Strattera vs Adderall — which is better?
They are not really competing for the same job. Adderall is a stimulant: it works within an hour, has a larger average effect on core ADHD symptoms, and is a controlled substance with a peak, a wear-off, and appetite and sleep costs. Strattera works over weeks, has a smaller average effect, and is not scheduled — no monthly prescription, no pharmacy shortages, no abuse potential, no crash, and continuous coverage that is still present at 7am and at 9pm rather than only across a working day. If you can take a stimulant and tolerate it, it is usually tried first for good reason. Strattera becomes the better choice when stimulants are unavailable, unsuitable, or when their costs — the crash, the appetite, the anxiety, the controlled-substance apparatus — outweigh their larger effect.

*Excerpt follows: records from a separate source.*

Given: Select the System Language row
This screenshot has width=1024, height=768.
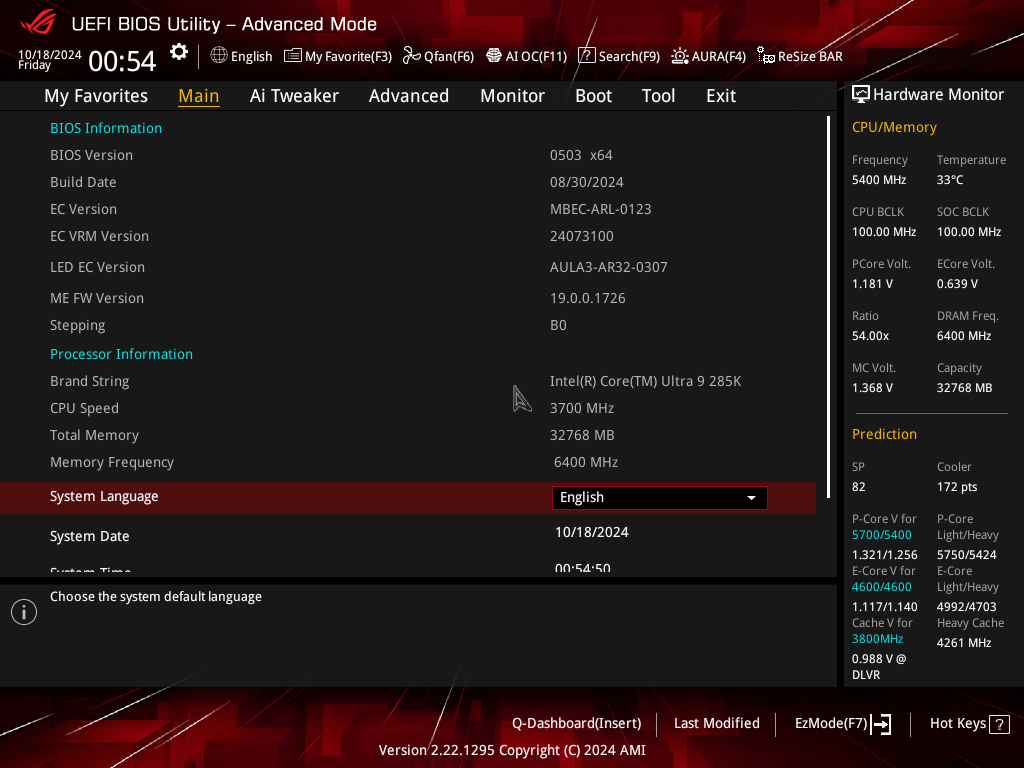Looking at the screenshot, I should tap(408, 498).
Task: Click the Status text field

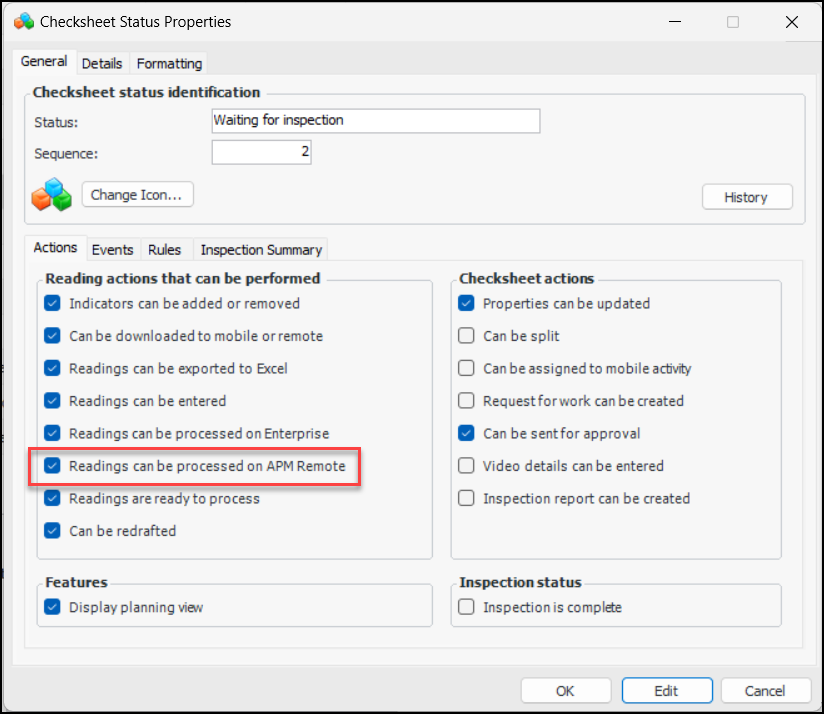Action: (375, 121)
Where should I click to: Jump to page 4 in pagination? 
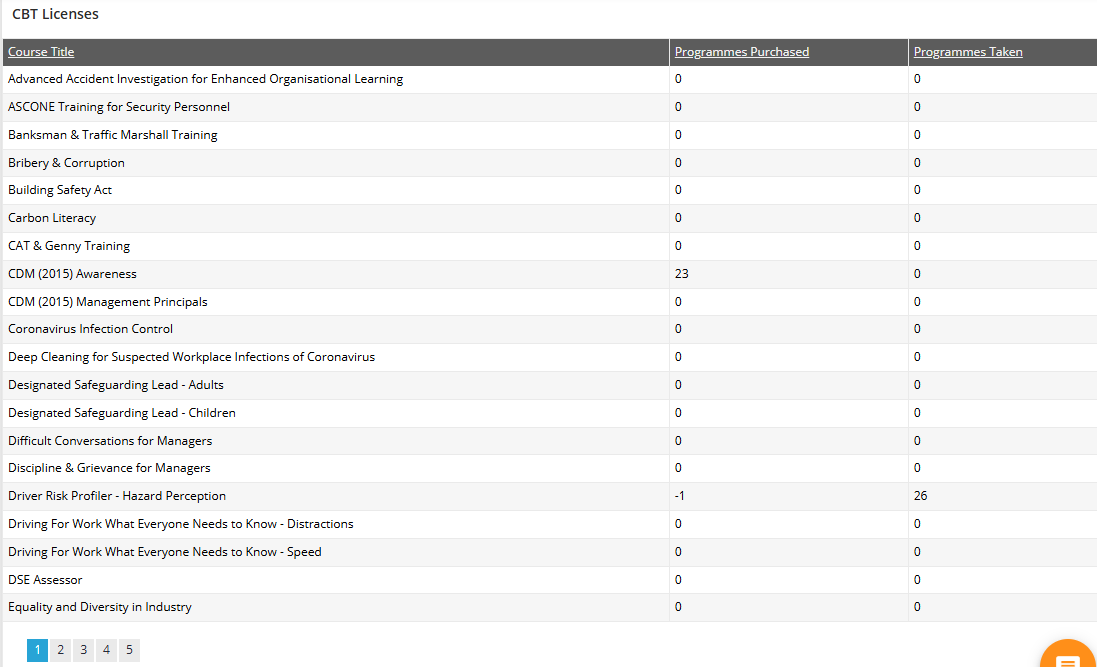(x=106, y=650)
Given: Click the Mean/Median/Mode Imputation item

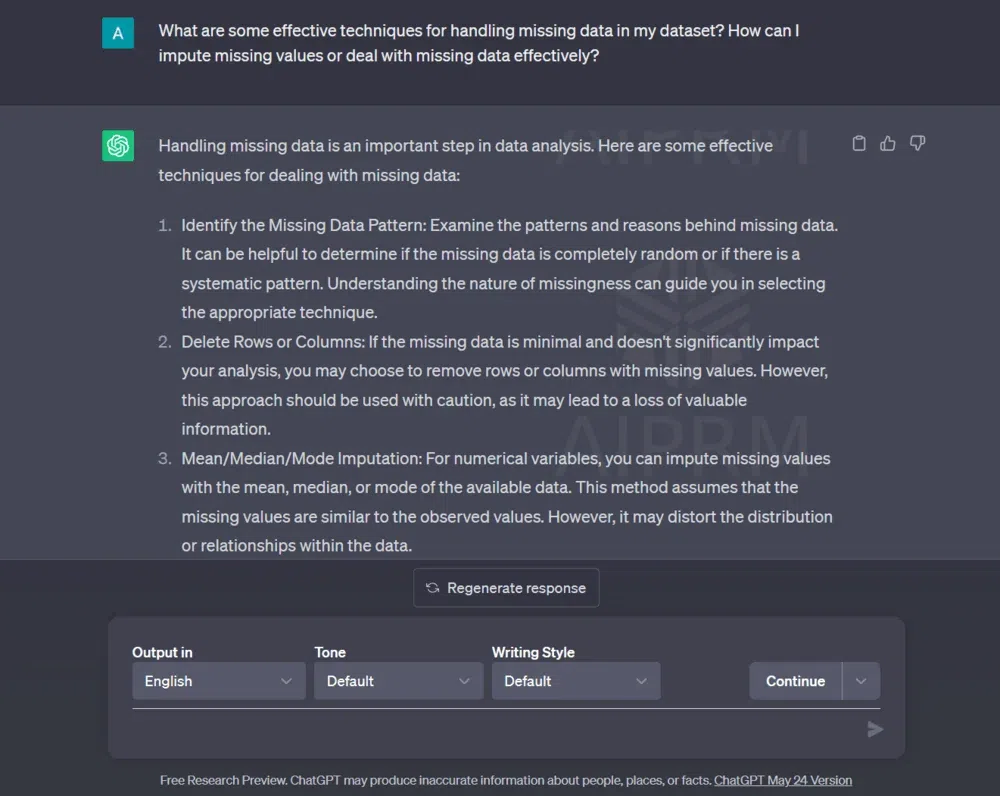Looking at the screenshot, I should [506, 502].
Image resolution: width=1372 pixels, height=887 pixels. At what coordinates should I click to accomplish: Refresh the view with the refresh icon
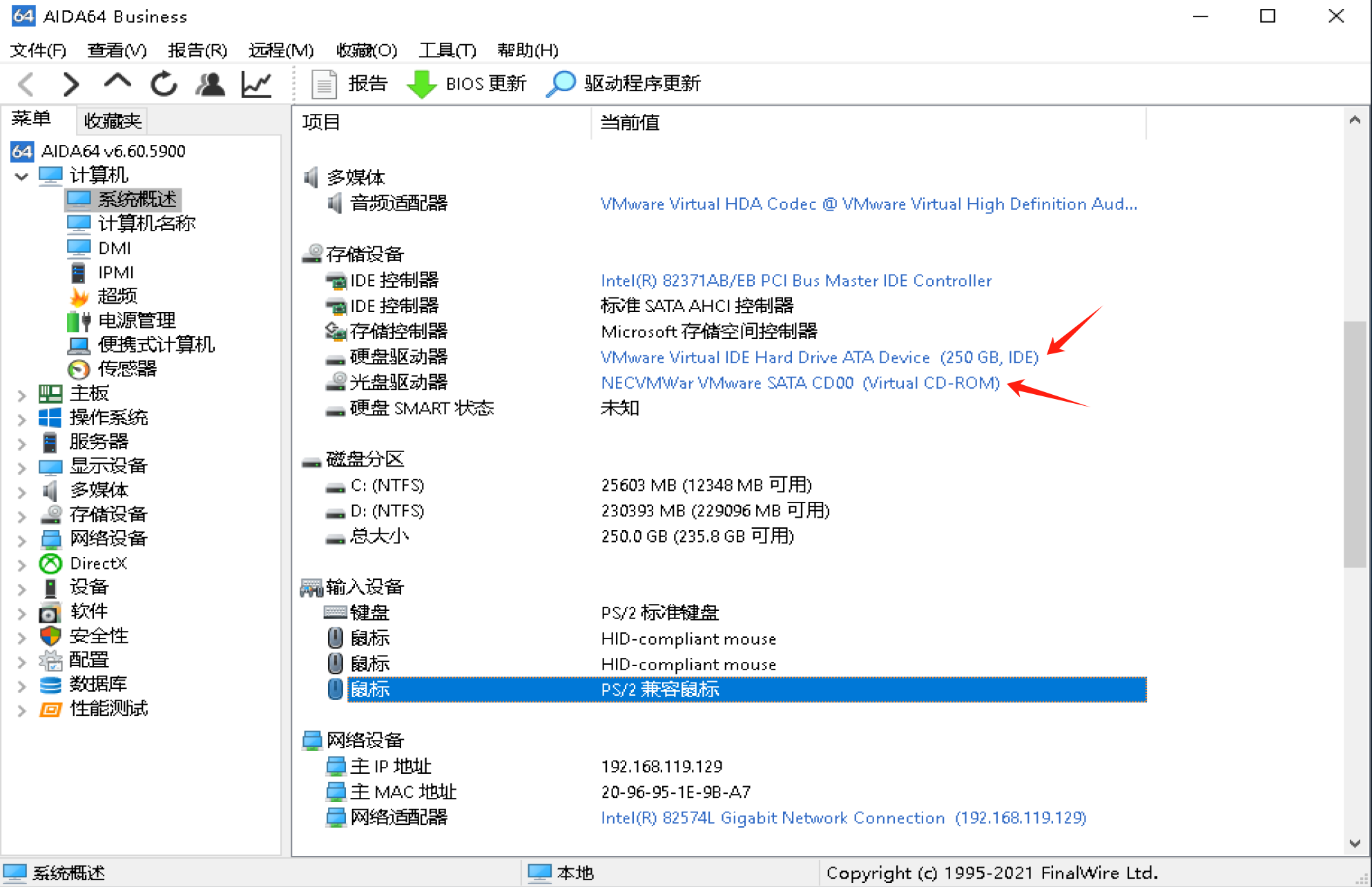pos(164,84)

Strattera vs Qelbree — what's the difference?
Both are once-daily non-stimulants that raise norepinephrine signalling, and neither is a controlled substance. The practical differences: Qelbree usually shows something within a week or two, while Strattera commonly takes six weeks or more — for many people that alone decides it. Qelbree adds serotonergic activity; Strattera is essentially a pure norepinephrine reuptake inhibitor. Strattera is cleared by CYP2D6 (so poor metabolisers get much higher exposure), whereas Qelbree inhibits CYP1A2 and therefore raises the levels of other things, caffeine included. Strattera carries the rare liver-injury warning; both carry the suicidality boxed warning. And Strattera has been generic for years, so it is usually far cheaper — which, honestly, is what settles this comparison for a great many people.